Chef der polnischen Zentralbank sorgt für Verwirrung

Euro-Zloty fiel in den zurückliegenden Tagen vorübergehend bis auf 4,0890 PLN und damit auf den niedrigsten Stand seit Mitte April 2013. Profitieren konnte der Zloty im Umfeld der jüngsten EZB-Leitzinssenkung von der zunächst vorherrschenden  Markterwartung eines in Polen unveränderten Leitzinsniveaus sowie einer weiter spürbar an Dynamik gewinnenden Konjunkturerholung. Nachhaltig befestigen konnte sich die polnische Landeswährung jedoch nicht. Für Missstimmung sorgte der wankelmütige Vorsitzende der polnischen Zentralbank Belka. Dieser ändert derzeit –  gefühlt täglich – seine Haltung gegenüber erneuten Leitzinssenkungen.

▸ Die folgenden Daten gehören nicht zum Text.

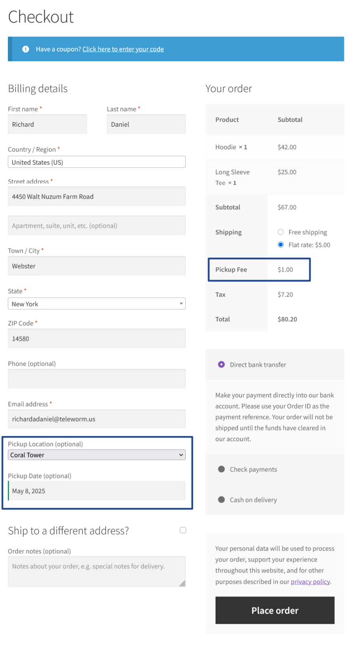
Task: Focus the Email address field
Action: [x=97, y=419]

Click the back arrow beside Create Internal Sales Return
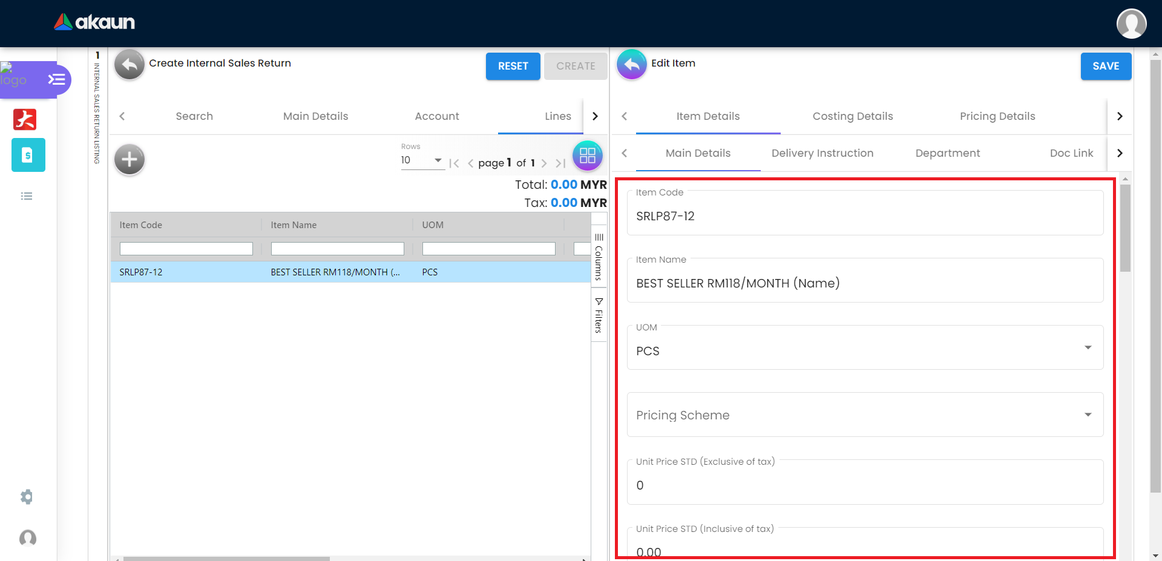pos(129,64)

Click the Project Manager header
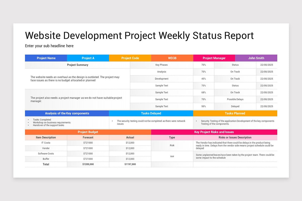[x=214, y=58]
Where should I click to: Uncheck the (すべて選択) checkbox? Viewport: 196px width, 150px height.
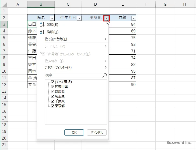[53, 82]
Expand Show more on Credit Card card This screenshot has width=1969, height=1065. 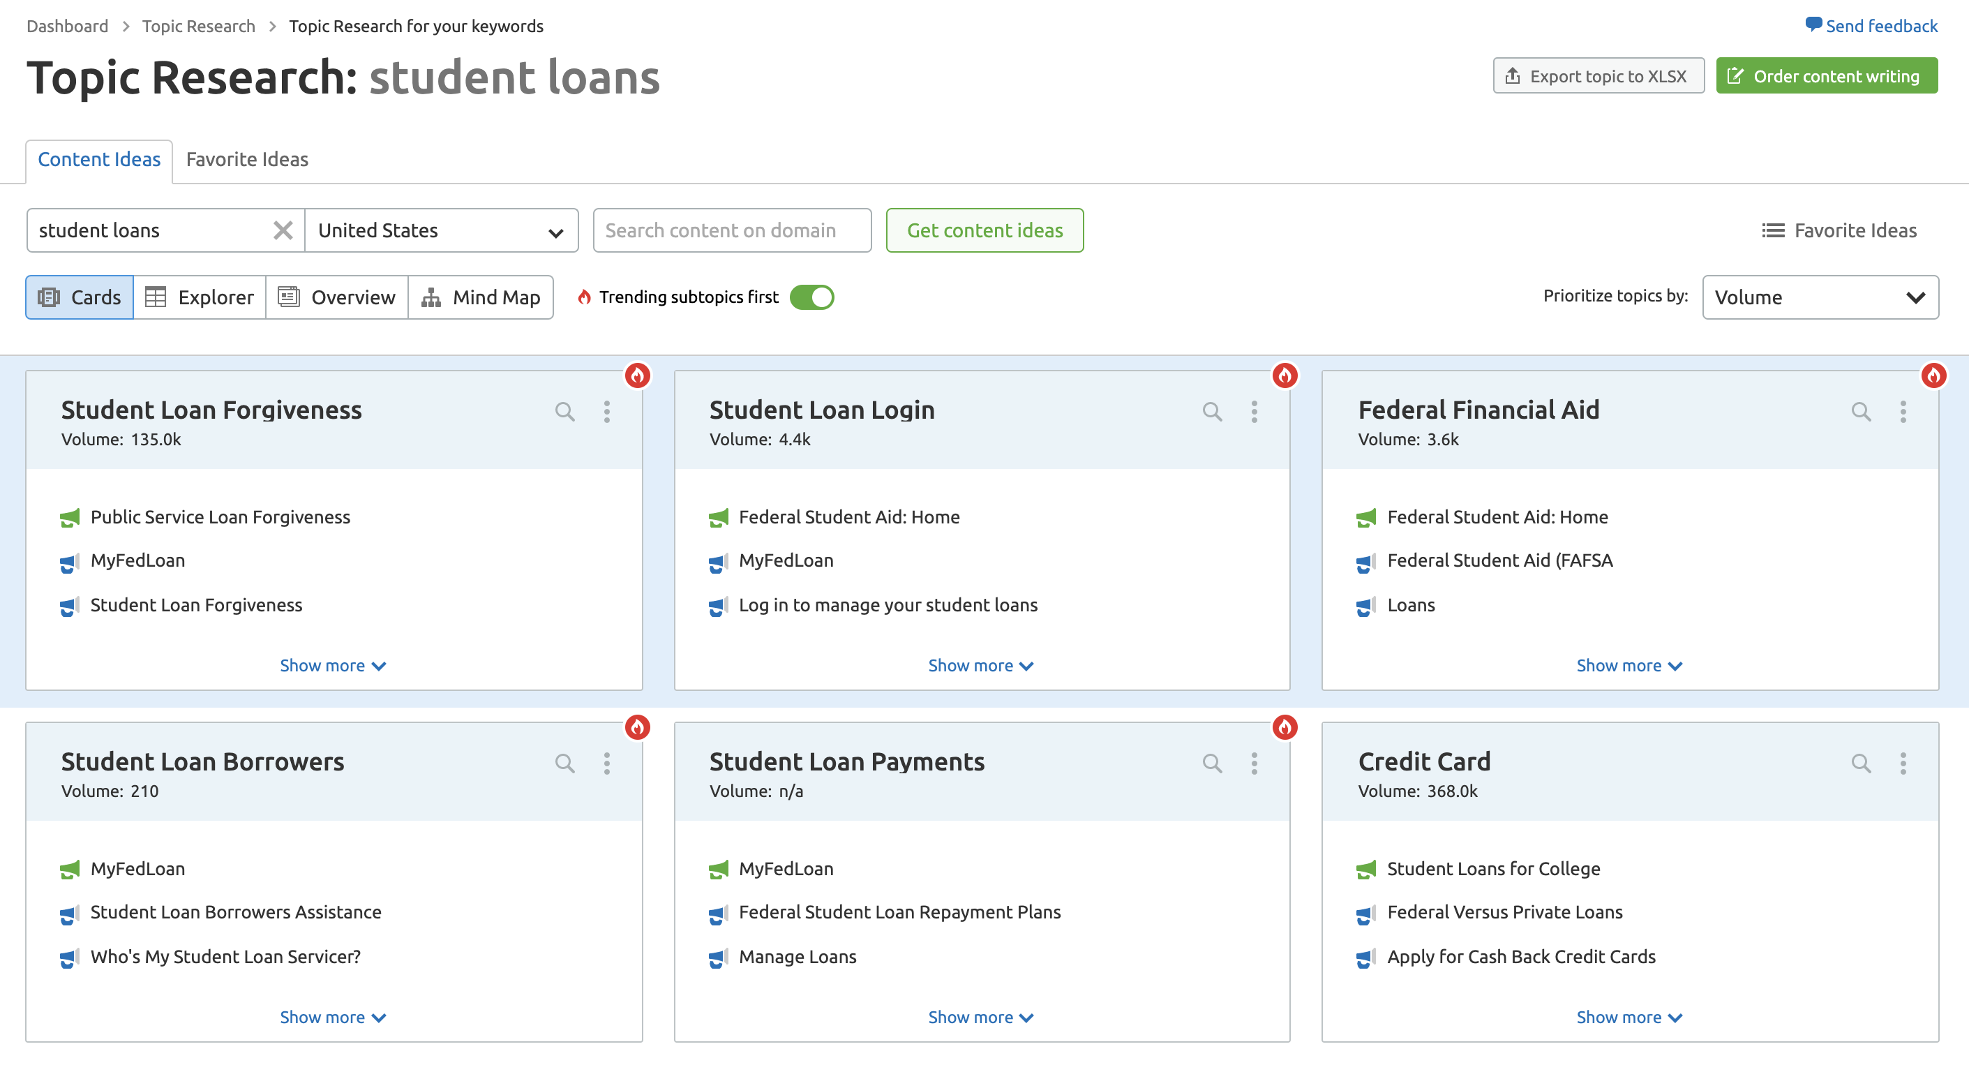click(x=1630, y=1018)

Stand der Dinge heute: Belka schätzt die Wahrscheinlichkeit für eine Lockerung der geldpolitischen Zügel als „sehr niedrig“ ein. Unserer Einschätzung nach ist die Notenbank gut beraten, den Leitzins nicht anzutasten, dürfte doch der Preisdruck mit der weiter an Schwung gewinnenden Wirtschaft allmählich wieder zunehmen. Nicht zu vergessen ist zudem, dass der disinflationäre Druck in Polen in erster Linie von den Komponenten Energie und Nahrungsmittel herrührt – Komponenten, welche besonders von den entsprechenden Weltmarktpreisen bestimmt werden. Eine Notenbank kann dagegen nur wenig ausrichten.